**Teil einer Datendatei**
--*--
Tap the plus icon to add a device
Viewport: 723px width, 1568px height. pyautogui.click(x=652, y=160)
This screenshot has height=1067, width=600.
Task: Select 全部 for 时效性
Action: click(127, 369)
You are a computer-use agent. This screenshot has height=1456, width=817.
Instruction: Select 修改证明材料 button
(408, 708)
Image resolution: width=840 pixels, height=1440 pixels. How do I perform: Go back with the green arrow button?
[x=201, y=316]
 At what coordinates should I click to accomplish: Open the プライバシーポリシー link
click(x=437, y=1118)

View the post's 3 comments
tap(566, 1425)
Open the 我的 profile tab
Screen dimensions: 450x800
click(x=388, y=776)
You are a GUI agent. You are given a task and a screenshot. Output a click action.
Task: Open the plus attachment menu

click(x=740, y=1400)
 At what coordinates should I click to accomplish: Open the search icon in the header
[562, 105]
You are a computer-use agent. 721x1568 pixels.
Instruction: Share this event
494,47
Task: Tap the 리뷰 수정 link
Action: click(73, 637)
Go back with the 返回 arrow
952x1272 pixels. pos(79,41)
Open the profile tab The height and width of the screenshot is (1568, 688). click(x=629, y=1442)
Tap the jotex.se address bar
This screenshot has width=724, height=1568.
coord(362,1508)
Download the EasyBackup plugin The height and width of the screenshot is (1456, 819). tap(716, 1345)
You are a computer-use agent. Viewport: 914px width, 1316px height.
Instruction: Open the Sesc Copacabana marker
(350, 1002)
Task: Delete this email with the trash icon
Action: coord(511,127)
--*--
Liste jede Zeile der Datensätze oben auf, die die Zeichenfolge „agent“ enthält. Groß- und Kleinschreibung ist dabei zu beachten.

You are a computer-use agent. This screenshot has height=1456, width=817.
You are a GUI agent. You are given a task and a screenshot. Output a click action.
You are a computer-use agent. 721x1568 pixels.
You are a computer-use agent. Viewport: 914px width, 1316px height.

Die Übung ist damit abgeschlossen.